Em audiência referente ao operador isolado da AES Tietê, ocorrida no último dia 23 na Vara do Trabalho, o juiz Evandro Eduardo Maglio, estabeleceu o prazo de 15 dias para que a empresa junte aos autos documentos que comprovam que tem cumprido a Norma Regulamentadora (NR) nº 10, tais como as rotas e instruções de operação.
Vale lembrar que, antes mesmo de acionar o Ministério Público e a Justiça, o Sinergia CUT tentou resolver a questão via negociação direta com a empresa que, unilateralmente, colocou trabalhadores isolados para operar algumas usinas.
Porém, com a recusa da AES Tietê em estabelecer o processo negocial visando a retomada do trabalho em dupla, não restou outra condição a não ser realizar denúncia.
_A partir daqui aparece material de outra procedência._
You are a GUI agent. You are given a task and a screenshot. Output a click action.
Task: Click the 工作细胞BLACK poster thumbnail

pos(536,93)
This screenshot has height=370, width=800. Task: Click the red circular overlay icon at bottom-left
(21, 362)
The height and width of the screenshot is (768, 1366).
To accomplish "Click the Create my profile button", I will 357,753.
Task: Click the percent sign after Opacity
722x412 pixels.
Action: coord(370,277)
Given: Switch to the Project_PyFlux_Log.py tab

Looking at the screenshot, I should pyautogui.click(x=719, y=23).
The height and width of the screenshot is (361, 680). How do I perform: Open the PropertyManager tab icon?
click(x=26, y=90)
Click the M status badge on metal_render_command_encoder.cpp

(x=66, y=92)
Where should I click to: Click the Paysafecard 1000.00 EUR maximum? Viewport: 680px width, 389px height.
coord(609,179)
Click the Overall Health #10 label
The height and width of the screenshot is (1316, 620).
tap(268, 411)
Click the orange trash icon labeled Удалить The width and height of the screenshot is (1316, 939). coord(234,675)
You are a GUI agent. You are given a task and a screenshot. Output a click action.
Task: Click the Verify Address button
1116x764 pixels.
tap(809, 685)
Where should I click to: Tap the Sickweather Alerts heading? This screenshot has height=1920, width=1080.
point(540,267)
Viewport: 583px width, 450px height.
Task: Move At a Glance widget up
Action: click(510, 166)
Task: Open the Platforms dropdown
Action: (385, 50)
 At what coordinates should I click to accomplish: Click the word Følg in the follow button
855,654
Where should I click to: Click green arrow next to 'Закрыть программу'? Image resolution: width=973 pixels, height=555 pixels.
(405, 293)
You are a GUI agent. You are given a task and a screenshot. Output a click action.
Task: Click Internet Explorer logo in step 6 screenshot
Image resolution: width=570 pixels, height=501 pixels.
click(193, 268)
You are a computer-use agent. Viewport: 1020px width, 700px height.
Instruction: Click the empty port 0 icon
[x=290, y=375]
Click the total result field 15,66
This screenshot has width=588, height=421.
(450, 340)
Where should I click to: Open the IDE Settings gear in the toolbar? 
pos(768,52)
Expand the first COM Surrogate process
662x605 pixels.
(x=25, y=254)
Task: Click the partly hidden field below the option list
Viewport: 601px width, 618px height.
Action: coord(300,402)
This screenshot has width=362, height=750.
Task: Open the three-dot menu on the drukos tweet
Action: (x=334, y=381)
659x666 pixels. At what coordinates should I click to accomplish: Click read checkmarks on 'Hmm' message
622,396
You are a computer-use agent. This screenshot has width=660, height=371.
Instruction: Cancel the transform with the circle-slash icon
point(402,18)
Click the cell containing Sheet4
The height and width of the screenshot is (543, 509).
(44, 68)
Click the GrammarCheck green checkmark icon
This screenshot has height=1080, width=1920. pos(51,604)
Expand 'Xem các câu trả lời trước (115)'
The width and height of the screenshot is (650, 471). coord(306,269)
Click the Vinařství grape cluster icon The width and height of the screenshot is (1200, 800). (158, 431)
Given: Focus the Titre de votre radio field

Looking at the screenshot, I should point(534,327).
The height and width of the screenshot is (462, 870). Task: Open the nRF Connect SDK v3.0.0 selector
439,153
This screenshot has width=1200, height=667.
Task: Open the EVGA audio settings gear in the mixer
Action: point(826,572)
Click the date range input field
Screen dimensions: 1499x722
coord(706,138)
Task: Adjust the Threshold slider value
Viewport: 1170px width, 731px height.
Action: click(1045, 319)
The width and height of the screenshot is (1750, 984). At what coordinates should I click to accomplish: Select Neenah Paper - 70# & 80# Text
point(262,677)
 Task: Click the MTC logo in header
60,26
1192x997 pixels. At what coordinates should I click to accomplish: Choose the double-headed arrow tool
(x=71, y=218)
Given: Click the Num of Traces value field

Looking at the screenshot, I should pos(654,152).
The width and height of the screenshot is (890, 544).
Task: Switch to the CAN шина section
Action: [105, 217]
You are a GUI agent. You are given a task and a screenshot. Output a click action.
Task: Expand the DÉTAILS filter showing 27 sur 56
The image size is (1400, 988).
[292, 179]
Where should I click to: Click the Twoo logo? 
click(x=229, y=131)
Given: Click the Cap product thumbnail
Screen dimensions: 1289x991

E, nos últimos meses, várias fiscalizações foram realizadas pela Gerência Regional do Trabalho (GRT) nas Usinas de Euclides da Cunha e Bariri, onde os fiscais detectaram operadores trabalhando isoladamente, o que representa um alto risco de possíveis acidentes de trabalho e doenças ocupacionais.
Na audiência realizada no ultimo dia 23 de julho, o juiz propôs que a empresa proceda ao retorno de no mínimo dois operadores por usina, e que depois, Sindicato e empresa, negociem sobre possíveis alterações que não descumpram e respeitem os termos da NR-10 e decisão judicial.
Com isso, a AES Tietê tem o prazo de 15 dias para juntar documentos que comprovam que está cumprindo a NR-10. Caso contrário, a ação será julgada.